Quando troppe opinioni in realtà non contano nulla

L'analisi che vogliamo fare è più che altro incentrata su quello che realmente ha causato negli appassionati questo gesto, perchè mai prima d'ora abbiamo assistito ad un marasma di questo tipo, amplificato dai social network che ieri sono stati presi d'assalto da "direttori di gara improvvisati" e esperti di sordidi complotti che leggono la verità in gesti abbastanza difficili da interpretare. 
Lo zio che ti manda il messaggino, l'amico che non ha mai visto una gara che ti scrive in bacheca accusando questo o quell'altro. L'ansia da commissario tecnico ha contagiato tutti, spingendo migliaia di persone (più o meno ferrate sull'argomento) a dare un giudizio, ad analizzare il fatto e a prendere una posizione che, in molti (troppi) casi è influenzata da un solo elemento: la simpatia o antipatia per Valentino Rossi.
Il personaggio al centro della questione è solo Vale, Marquez è il coprotagonista e al posto suo ci poteva essere anche un Lorenzo o un Pedrosa, non avrebbe cambiato più di tanto la reazione della gente. Ne abbiamo sentite di ogni, anche da voci autorevoli, anche loro cascate nel tranello di dover per forza spiegare quello che è successo prendendo una posizione con parole secche e spesso poco gentili, contribuendo soltanto al gran casino della tifoseria da stadio, che sembra aver invaso l'anima profonda del nostro sport preferito.

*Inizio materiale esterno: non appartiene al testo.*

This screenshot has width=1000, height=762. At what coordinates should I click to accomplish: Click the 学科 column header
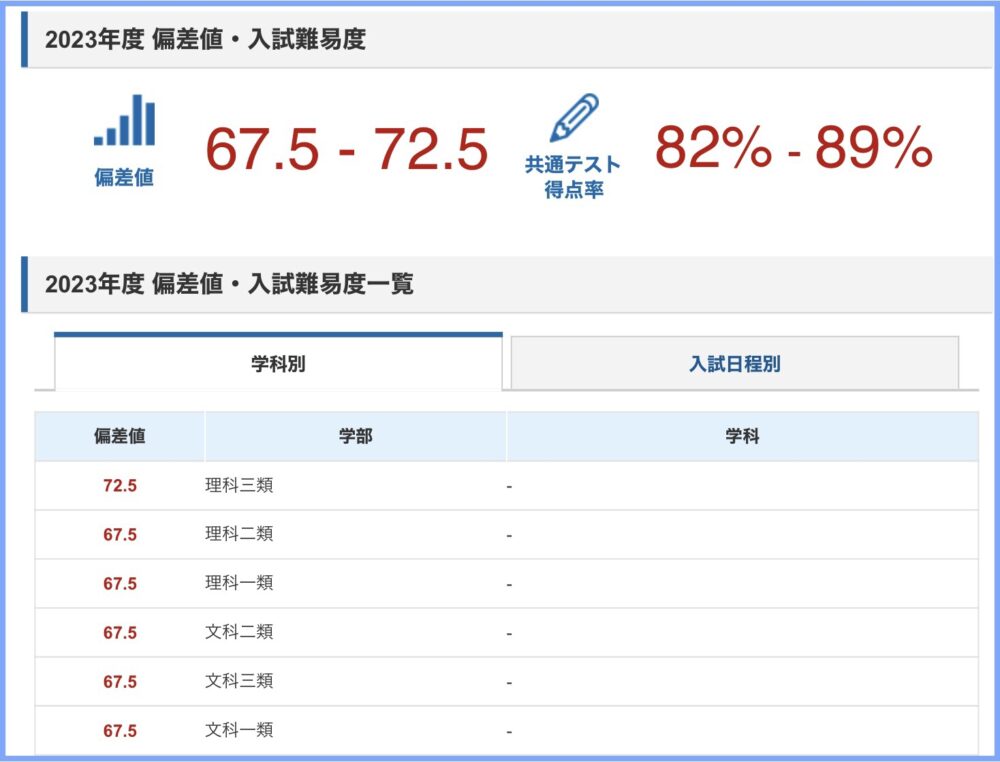pos(742,437)
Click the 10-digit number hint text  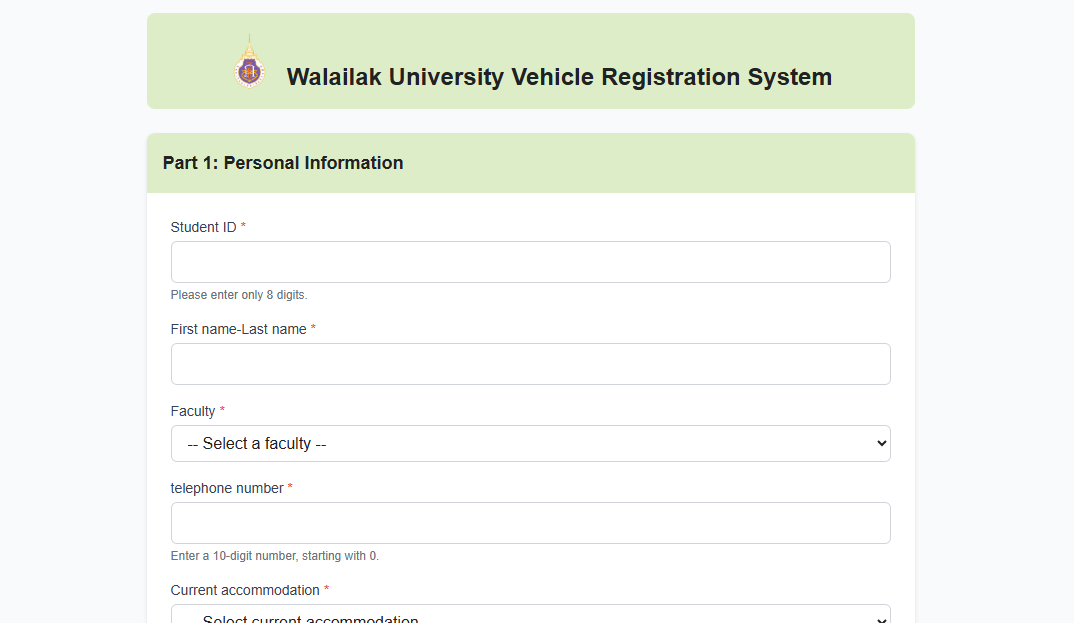(275, 556)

La verità è solo una, quella della direzione gara

In realtà, c'è davvero poco da dire perchè la dinamica dei fatti non è palese come sembra. Se lo fosse, tutti concorderemo su un un'unica versione. La verità non l'abbiamo in mano noi, non l'avete voi e non ce l'ha il giornalista quotato o il team manager,l'unica verità che possiamo accettare è quella di chi prende le decisioni, ovvero della direzione gara che ha detto: "Valentino Rossi ha deliberatamente spinto all'esterno della curva un altro pilota con lo scopo di farlo andare fuori traiettoria. Il risultato è stato un incidente ed è irresponsabile aver creato le condizioni perchè questo accadesse. Per questo abbiamo imposto tre punti di penalità. Abbiamo ascoltato entrambi i piloti; siamo del parere che c’è stata colpa da entrambe le parti, ma secondo le regole Marquez non ha cercato alcun contatto, quindi non ha infranto alcuna regola, ma riteniamo che il suo comportamento stava infastidendo Rossi che pertanto ha reagito. Purtroppo ha reagito in un modo che va contro le regole" (qui la dichiarazione completa). Che ci piaccia o no, dobbiamo accettarlo e dovremmo calmare i toni. Non sapremo mai se c'è un complotto contro Rossi, non sapremo mai se Rossi ha intenzionalmente fatto cadere Marquez. Scendiamo dagli spalti della Curva Sud e sediamoci nelle tribune della pista, quelle dove si applaude a tutti i sorpassi e si condanna il gesto scorretto perchè tale, e non perchè l'ha fatto questo o quel pilota.